(Passage shown):
• • •

Cartoon Network’s Adult Swim segment has a long, proud tradition of imaginative April Fool’s Day shenanigans. This year, with fans anticipating the second season of Smiling Friends, the network surprise-dropped the season premiere after airing three episodes of the first season that had been entirely remade. Each first-season remix episode used the original audio and drawn backgrounds, but with Adult Swim executive Jacob Escobedo’s team reenacting the plots with puppet versions of the characters.
That’s already an extraordinary amount of work to put in just for a gag, but they went one step further by making different puppets for each episode — one uses Muppet-style fabrications, the next simpler sock puppets interacting with live-action performers, and the third detailed papier-mâché puppets.
That level of effort suits Smiling Friends, created by Zach Hadel and Michael Cusack, which with its first season drew in a cult audience that’s been eagerly awaiting the follow-up (myself included). While the field of strange, caustic, random, violent, foul-minded adult cartoons is crowded nowadays, the series distinguishes itself through some truly inspired use of different animation styles, often freely mixing and matching them.
The Smiling Friends are a group dedicated to brightening up their customers’ days. Unfortunately, they live in a bizarre, frequently disturbing world whose denizens tend to be afflicted with emotional issues way above the paygrade of the upbeat Pim (Cusack) and slacker Charlie (Hadel). They do their best regardless, often going on unanticipated adventures and odd tangents in the process.
The pilot, for instance, sees Pim and Charlie attempt to cheer up Desmond, who has suicidal thoughts and never stops pointing a gun at his own temple, while Smiling Friends headquarters is overrun with small purple vermin called bliblies. (The two plots converge at the end with Desmond shooting a bliblie, which gives him a new lease on life.) Another episode follows the Friends’ attempts to redeem canceled celeb Mr. Frog, who cannot control his impulses to do massive quantities of drugs, randomly maim strangers, or worse.
Such descriptions might not make Smiling Friends seem too distinct from the general anarchic mischievousness of so many Adult Swim shows, a sensibility pioneered by the programming block’s early hits like Aqua Teen Hunger Force. But absolutely nothing on television looks like this. Just start with the character designs. The Smiling Friends — Pim, Charlie, Allan (also Cusack), and Glep (also Hadel) — are drawn simply, emphasized by roundness and each sporting a different vivid color (Pim is pink, Allan is red, and so on). But this is not the “rule” for the aesthetic of the show, and there’s no telling how someone else might look.

• • •

(Extracted data):
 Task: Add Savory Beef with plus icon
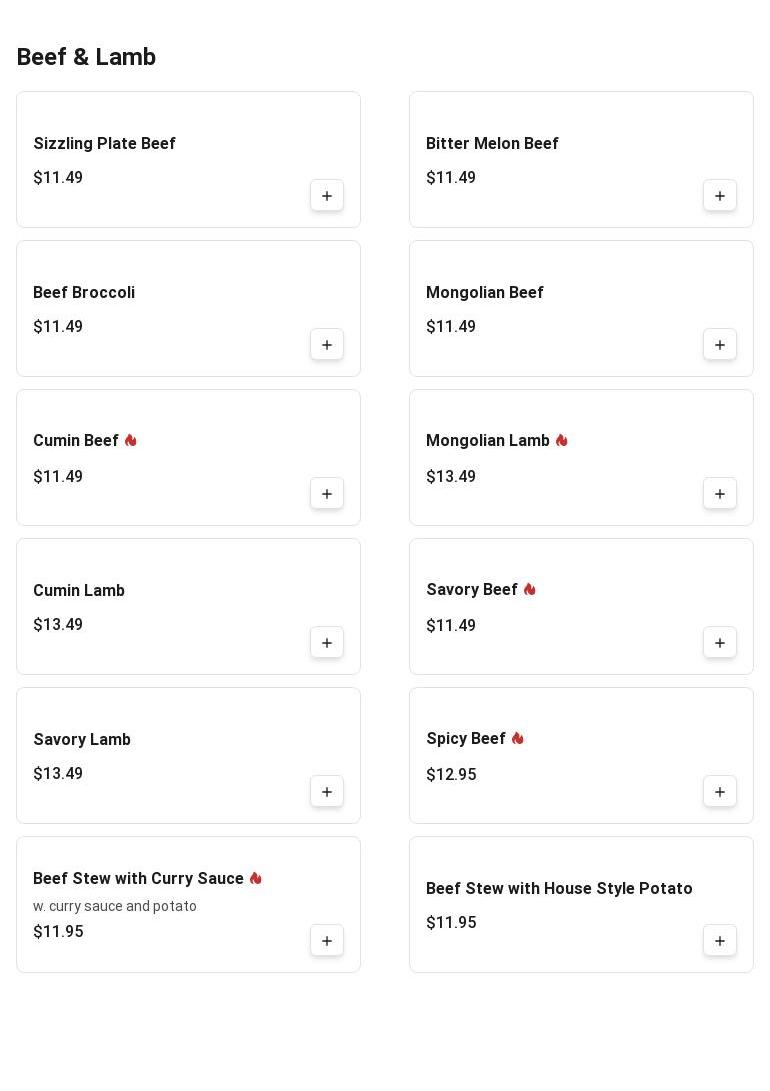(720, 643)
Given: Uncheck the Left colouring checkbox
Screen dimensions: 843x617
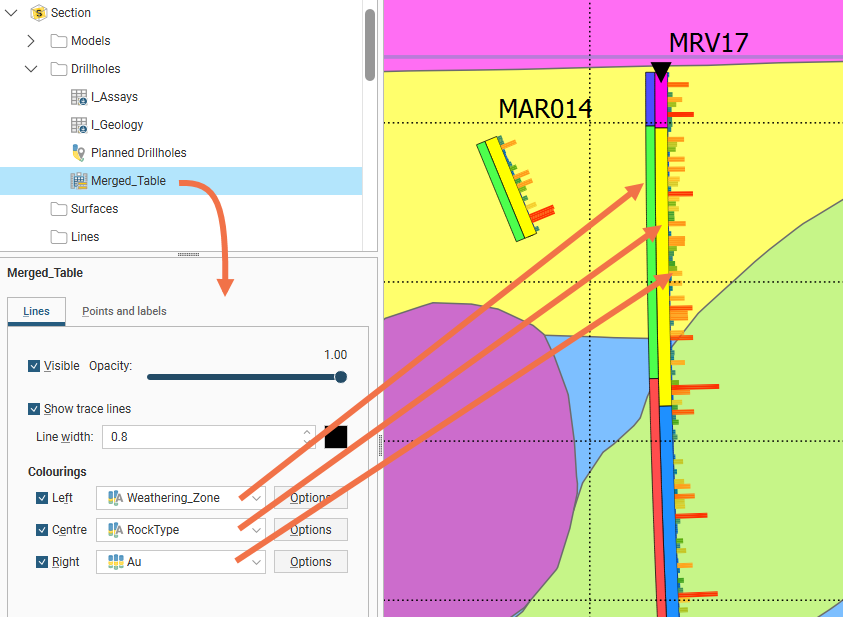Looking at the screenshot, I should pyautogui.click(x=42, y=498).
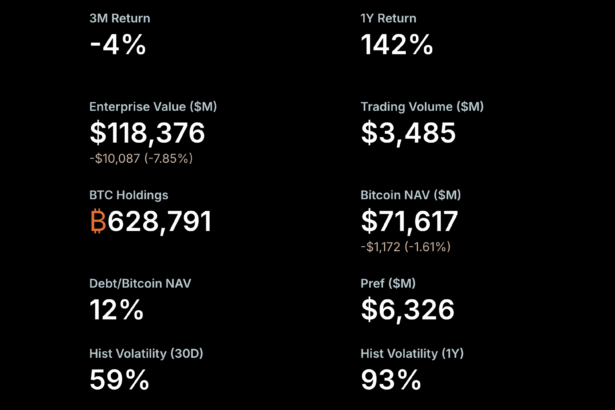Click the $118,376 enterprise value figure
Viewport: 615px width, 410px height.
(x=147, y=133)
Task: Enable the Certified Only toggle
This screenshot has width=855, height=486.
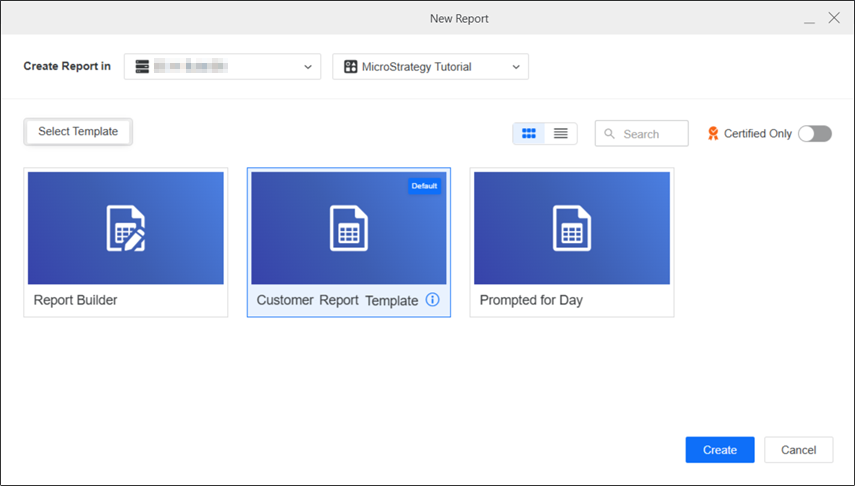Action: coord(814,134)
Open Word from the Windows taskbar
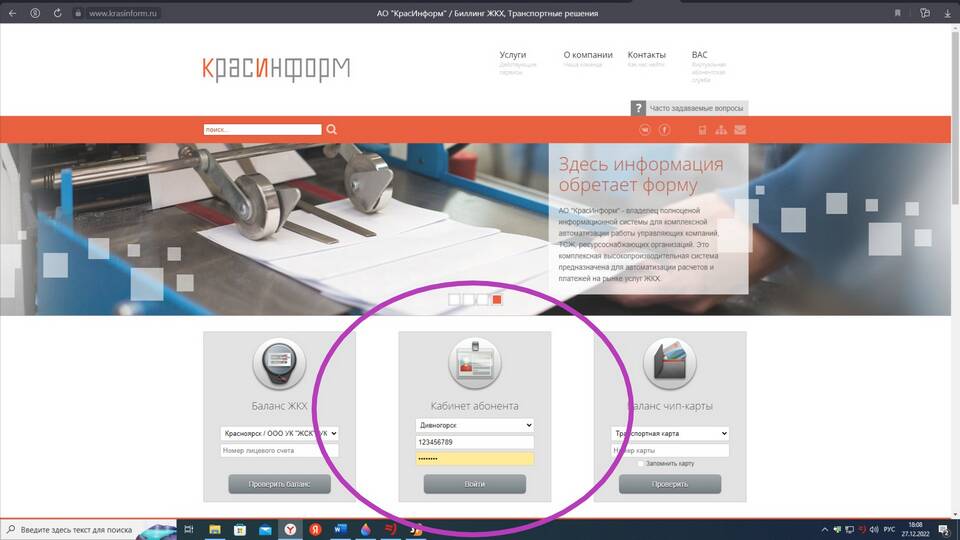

• • •

(Tasks):
(A) Please condense the paragraph of the Smiling Friends passage that opens with "The Smiling Friends are a group," keeping its main facts.
(B) Extract from the Smiling Friends passage, word for word, the stretch that starts at the words "That’s already an" and ends after the words "detailed papier-mâché puppets.".

(Solution set):
(A) The Smiling Friends try to brighten their customers' days, but they live in a bizarre, often disturbing world whose residents have emotional problems far beyond what upbeat Pim (Cusack) and slacker Charlie (Hadel) are equipped to handle. They try anyway, which often leads them into unexpected adventures and odd tangents.

(B)
That’s already an extraordinary amount of work to put in just for a gag, but they went one step further by making different puppets for each episode — one uses Muppet-style fabrications, the next simpler sock puppets interacting with live-action performers, and the third detailed papier-mâché puppets.